A highlight of his speech came when Rev. Sharpton referenced Malcolm X to illustrate what it means to measure “progress.” “Malcom X used to say if someone puts a knife 6 inches in your back and pulls it out 3 inches, that’s progress…but you still have a knife in your back. It is easy for people who are not in the position of being knifed to judge and gauge and analyze on how you should feel on the progress of withdrawal. They forget the presumption that you shouldn’t have a knife in your back at all. People will say to me,   ‘Reverend, look at the progress we made.’ When the fact is we should never have been in that position in the first place.”

He encouraged the students to look at the coming mid-term elections and the presidential election of 2016 and to vote on the “what” in order to get to the “who.” “We are far too personality driven where we vote on who we like rather than on what they stand for,” Rev Sharpton said. “If we say we want to deal with public education, with making the criminal justice system better and with economic inequality we need to find the candidate that reflects those views.”

And then he touched on the issue that eats at the very fabric of our democracy — voter suppression, which is becoming more commonplace throughout the country. He mentioned Minnesota’s neighbor to the east – Wisconsin in particular. “Right wing pundits will say there’s nothing wrong with ID…that we’ve had voter ID in elections for Nixon, Carter, Reagan, Bush Sr., Clinton, George W. Bush. Why then, I say to them, when we get to Obama do we have to have ‘special ID,’ especially when there’s no evidence of voter fraud. And especially when voter ID impacts minorities, and the elderly and younger voters.

“Why are we changing early voting? Why are we ending Sunday voting? We as a country preach voting all over the world while cutting back at home. Voting restrictions do not speak to those of use who represent to the rest of the world that we are the beacon of democracy. We have got to deal with this move to limit the right of Americans to vote.”

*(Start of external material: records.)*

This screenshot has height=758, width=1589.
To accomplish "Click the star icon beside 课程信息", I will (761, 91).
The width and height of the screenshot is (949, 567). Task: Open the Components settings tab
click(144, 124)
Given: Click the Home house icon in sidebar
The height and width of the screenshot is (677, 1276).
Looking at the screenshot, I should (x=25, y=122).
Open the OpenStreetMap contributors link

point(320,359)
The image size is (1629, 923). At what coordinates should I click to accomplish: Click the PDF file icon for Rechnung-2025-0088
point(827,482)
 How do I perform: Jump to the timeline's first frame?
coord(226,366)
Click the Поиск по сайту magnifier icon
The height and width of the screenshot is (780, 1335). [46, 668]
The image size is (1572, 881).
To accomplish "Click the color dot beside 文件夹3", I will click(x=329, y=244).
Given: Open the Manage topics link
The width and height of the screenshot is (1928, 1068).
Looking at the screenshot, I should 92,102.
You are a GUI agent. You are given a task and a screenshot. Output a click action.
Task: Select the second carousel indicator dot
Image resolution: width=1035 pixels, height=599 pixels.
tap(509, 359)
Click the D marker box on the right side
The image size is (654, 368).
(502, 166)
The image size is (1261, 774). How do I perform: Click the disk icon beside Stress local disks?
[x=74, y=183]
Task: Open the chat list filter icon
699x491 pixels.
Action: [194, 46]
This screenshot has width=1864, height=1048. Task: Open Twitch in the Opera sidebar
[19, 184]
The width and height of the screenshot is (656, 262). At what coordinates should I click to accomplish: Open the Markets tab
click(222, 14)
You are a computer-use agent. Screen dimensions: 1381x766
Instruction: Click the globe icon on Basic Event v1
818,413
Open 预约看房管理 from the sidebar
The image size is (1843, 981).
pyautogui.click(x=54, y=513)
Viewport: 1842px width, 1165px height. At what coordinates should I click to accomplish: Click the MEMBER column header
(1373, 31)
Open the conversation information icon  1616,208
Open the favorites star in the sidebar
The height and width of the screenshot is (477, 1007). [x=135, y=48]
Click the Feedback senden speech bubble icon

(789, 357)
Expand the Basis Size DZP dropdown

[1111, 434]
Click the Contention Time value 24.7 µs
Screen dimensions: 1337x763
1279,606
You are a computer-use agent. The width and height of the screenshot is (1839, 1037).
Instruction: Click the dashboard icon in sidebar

“People often ask ‘Why should government get involved?’ Well first, government has to protect all of its citizens. But second, government has to undo what government helped do. Don’t forget that many of the laws that were overturned were government laws. Rosa Parks didn’t break a Southern ‘custom.’ It was against the law for her to sit in the front of the bus. You can’t ignore that government laws were enforced for hundreds of years and then just say ‘Yeah we took care of that 10 years ago’ and expect generations of institutionalized racism to disappear. We must work on changing these things until we have corrected them. So let’s not put a time limit on this; let’s put a goal on healing this country and the social inequalities.

“My generation didn’t finish the task. I believe your generation can bring us there. I believe that if you don’t duck the issues and you’re not afraid to confront what is uncomfortable in the short run, it will bring about equality in the long run.

“Why do I believe that? Because I watched a man of color sworn in again as President. I watched them lower the flag of apartheid in Johannesburg. I’ve seen too much to not believe that when young people change their minds, they can change society and make impossible things happen. That’s why even though it may be something a lot of people may think impossible, we can keep moving forward and we will see progress.”